What is needed. Please return the lines below verbatim, beginning at the one that has "Open Dashboards grid" and stopping after the one that has "Select the 6m", and add no other lines.

The records.
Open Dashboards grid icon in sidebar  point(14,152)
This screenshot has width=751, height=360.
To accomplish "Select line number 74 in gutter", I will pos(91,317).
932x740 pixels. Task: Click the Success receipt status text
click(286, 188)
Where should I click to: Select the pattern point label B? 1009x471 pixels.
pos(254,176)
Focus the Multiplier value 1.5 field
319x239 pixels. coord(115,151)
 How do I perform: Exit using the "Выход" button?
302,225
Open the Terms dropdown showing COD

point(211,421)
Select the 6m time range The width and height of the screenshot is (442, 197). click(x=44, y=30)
==
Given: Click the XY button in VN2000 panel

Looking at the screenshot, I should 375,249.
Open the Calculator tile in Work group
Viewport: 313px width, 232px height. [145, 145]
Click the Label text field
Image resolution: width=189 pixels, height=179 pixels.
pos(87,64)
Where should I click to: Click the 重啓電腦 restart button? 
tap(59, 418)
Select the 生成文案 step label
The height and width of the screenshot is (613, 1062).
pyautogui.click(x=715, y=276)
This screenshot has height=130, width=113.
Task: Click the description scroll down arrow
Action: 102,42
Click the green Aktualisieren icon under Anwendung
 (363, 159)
...
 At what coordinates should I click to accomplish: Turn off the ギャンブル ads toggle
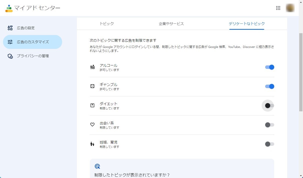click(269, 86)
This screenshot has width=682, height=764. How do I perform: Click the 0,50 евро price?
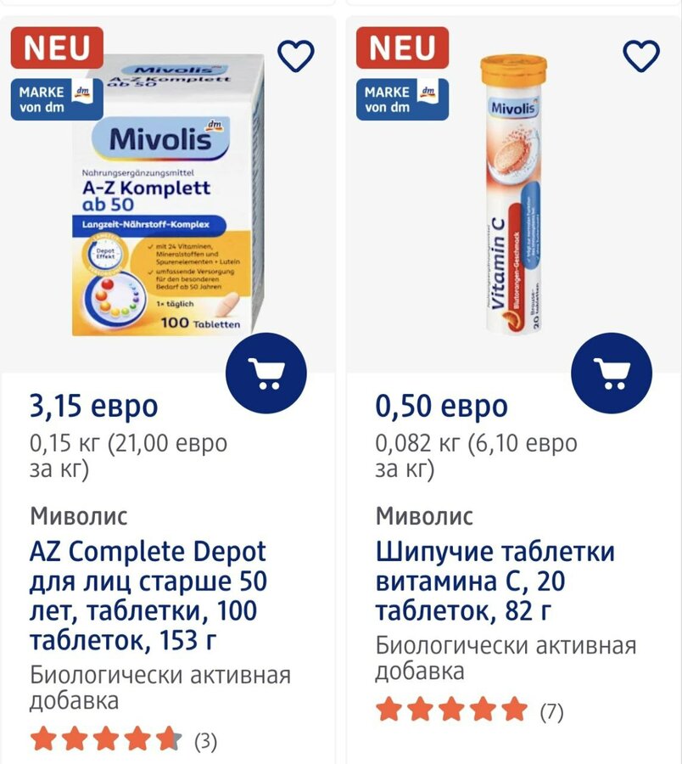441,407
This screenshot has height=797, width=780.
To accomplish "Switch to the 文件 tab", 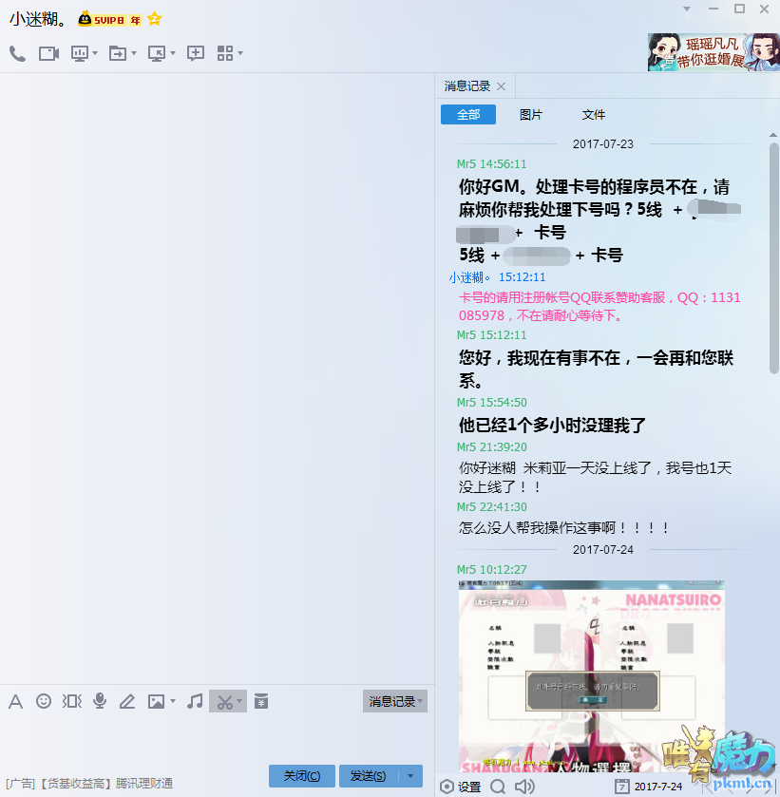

Response box.
Open Dashboards grid icon in sidebar  point(14,152)
This screenshot has width=751, height=360.
To accomplish "Select line number 74 in gutter", I will pos(91,317).
932x740 pixels. Task: Click the Success receipt status text
click(286, 188)
Where should I click to: Select the pattern point label B? 1009x471 pixels.
pos(254,176)
Focus the Multiplier value 1.5 field
319x239 pixels. coord(115,151)
 How do I perform: Exit using the "Выход" button?
302,225
Open the Terms dropdown showing COD

point(211,421)
Select the 6m time range The width and height of the screenshot is (442, 197). click(x=44, y=30)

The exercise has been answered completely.